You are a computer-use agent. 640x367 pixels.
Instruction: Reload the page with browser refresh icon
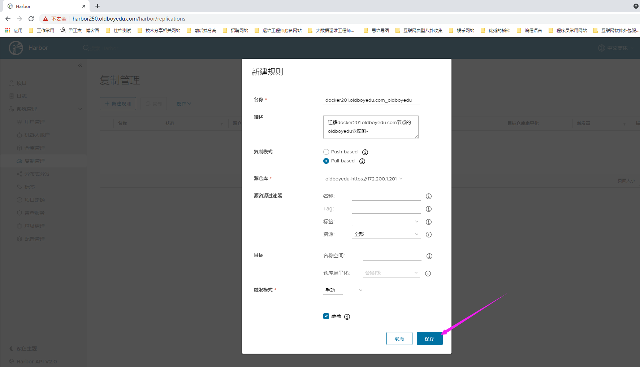(31, 19)
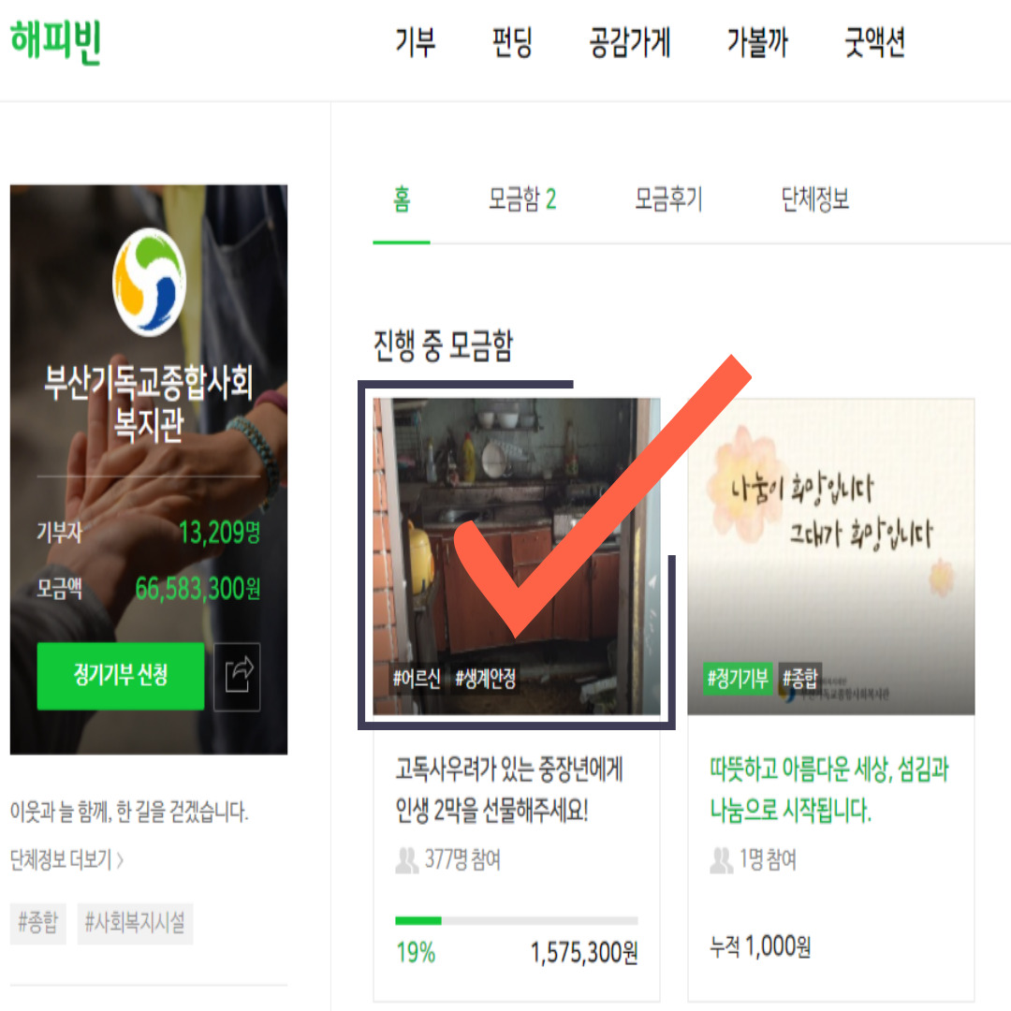
Task: Open the 펀딩 menu
Action: pos(512,43)
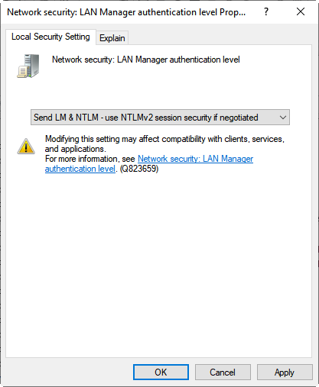Follow the 'authentication level' link line
This screenshot has height=387, width=319.
click(80, 169)
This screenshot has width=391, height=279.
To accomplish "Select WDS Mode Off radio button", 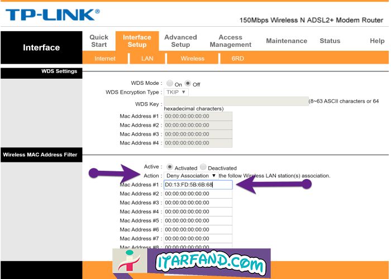I will coord(188,84).
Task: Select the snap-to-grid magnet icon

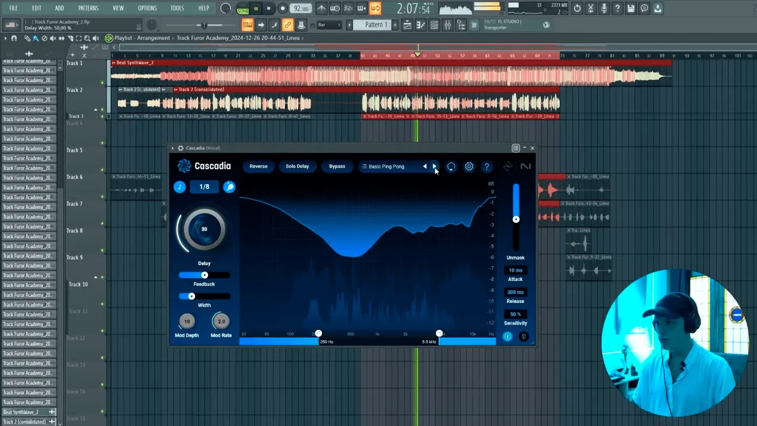Action: 14,37
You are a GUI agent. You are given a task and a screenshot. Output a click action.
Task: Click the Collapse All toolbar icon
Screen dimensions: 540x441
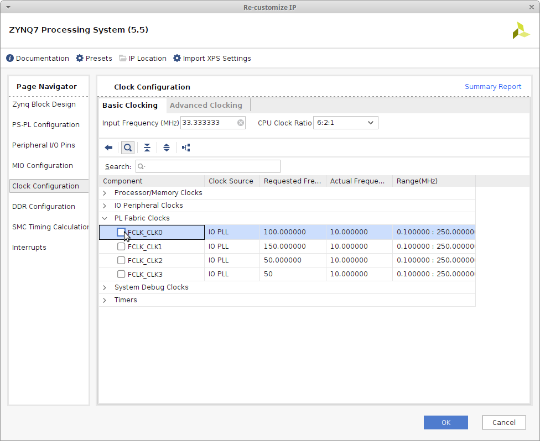point(147,148)
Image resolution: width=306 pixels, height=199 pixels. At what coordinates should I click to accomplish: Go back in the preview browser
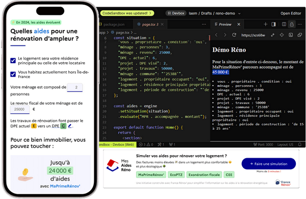[x=216, y=35]
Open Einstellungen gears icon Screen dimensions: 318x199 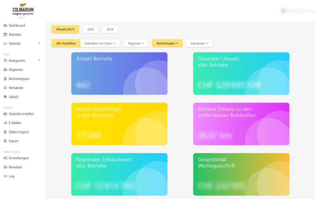(x=5, y=158)
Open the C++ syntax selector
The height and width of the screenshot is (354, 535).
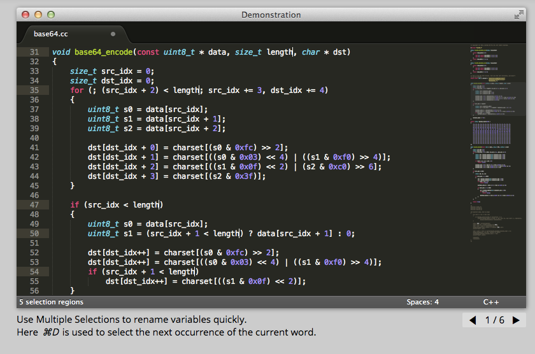point(491,302)
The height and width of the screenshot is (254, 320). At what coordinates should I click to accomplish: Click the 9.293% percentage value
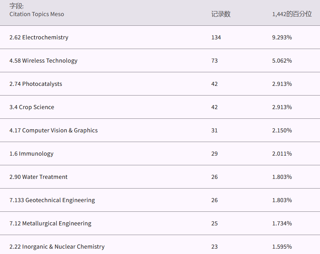pyautogui.click(x=282, y=38)
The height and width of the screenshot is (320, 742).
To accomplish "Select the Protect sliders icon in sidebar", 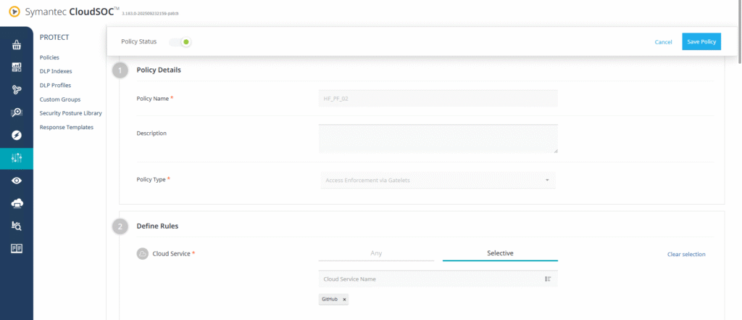I will (16, 157).
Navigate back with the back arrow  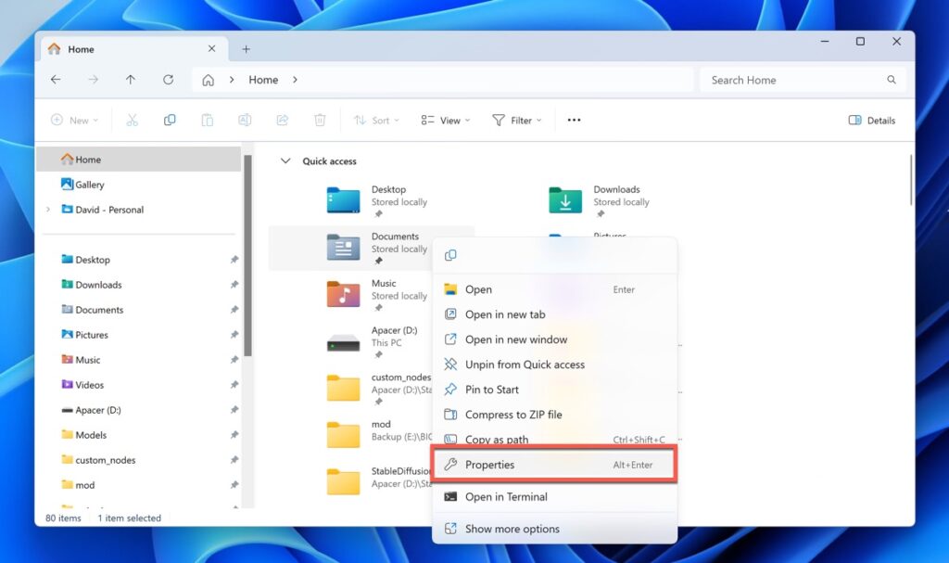[x=56, y=80]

——

ASSIGNED TASK >> Starting with the first line of the records above and stopping after the line containing "This screenshot has width=391, height=279.", repeat every line exactly and leave out the pictures.

RESPONSE TO THE TASK >>
You are a computer-use agent. 640x367 pixels.
Instruction: Reload the page with browser refresh icon
(31, 19)
Task: Open the 펀딩 menu
Action: pos(512,43)
Follow the 'authentication level' link line
This screenshot has height=387, width=319.
click(80, 169)
This screenshot has width=391, height=279.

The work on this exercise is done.